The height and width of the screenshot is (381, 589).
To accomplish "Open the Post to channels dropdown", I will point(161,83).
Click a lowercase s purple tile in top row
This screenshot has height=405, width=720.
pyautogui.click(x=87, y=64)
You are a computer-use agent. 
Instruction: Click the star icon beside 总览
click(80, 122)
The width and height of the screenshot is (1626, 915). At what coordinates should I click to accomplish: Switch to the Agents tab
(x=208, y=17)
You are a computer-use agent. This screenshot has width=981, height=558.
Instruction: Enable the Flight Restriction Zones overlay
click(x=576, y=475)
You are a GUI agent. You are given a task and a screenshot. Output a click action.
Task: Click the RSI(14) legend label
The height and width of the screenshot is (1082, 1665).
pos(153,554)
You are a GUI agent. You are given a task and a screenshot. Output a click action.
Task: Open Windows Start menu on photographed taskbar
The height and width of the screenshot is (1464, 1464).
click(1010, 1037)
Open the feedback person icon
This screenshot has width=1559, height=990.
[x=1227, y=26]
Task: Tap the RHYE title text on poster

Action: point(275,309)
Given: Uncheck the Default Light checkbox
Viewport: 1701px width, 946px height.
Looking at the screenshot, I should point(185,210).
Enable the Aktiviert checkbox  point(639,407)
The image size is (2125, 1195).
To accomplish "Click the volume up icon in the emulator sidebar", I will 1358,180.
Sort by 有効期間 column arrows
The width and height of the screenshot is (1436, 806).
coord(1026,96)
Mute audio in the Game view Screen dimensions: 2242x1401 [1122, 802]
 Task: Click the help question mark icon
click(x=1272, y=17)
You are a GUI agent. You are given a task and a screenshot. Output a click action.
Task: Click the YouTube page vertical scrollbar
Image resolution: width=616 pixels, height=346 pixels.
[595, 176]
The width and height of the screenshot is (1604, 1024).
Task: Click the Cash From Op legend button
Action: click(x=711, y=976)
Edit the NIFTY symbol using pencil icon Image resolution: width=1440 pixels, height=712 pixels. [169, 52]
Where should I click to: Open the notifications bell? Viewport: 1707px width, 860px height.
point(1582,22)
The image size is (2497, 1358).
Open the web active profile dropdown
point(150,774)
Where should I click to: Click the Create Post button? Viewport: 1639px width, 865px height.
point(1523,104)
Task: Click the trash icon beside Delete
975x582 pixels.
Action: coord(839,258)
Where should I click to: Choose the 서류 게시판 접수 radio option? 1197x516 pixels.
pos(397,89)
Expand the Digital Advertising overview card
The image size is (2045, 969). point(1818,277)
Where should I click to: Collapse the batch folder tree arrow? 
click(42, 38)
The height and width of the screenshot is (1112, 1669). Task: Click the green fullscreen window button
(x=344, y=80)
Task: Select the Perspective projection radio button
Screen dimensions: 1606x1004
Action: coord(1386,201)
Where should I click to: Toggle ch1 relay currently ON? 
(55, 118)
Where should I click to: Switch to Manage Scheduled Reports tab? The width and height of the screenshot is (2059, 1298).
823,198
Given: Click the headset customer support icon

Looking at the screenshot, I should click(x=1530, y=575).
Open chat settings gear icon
☆ ☆ ☆ ☆ ☆
Wherever a line of the records above contains the string "will", copy that line out.

- [Worked solution]:
To accomplish "Open the Post to channels dropdown", I will point(161,83).
To accomplish "Click the volume up icon in the emulator sidebar", I will 1358,180.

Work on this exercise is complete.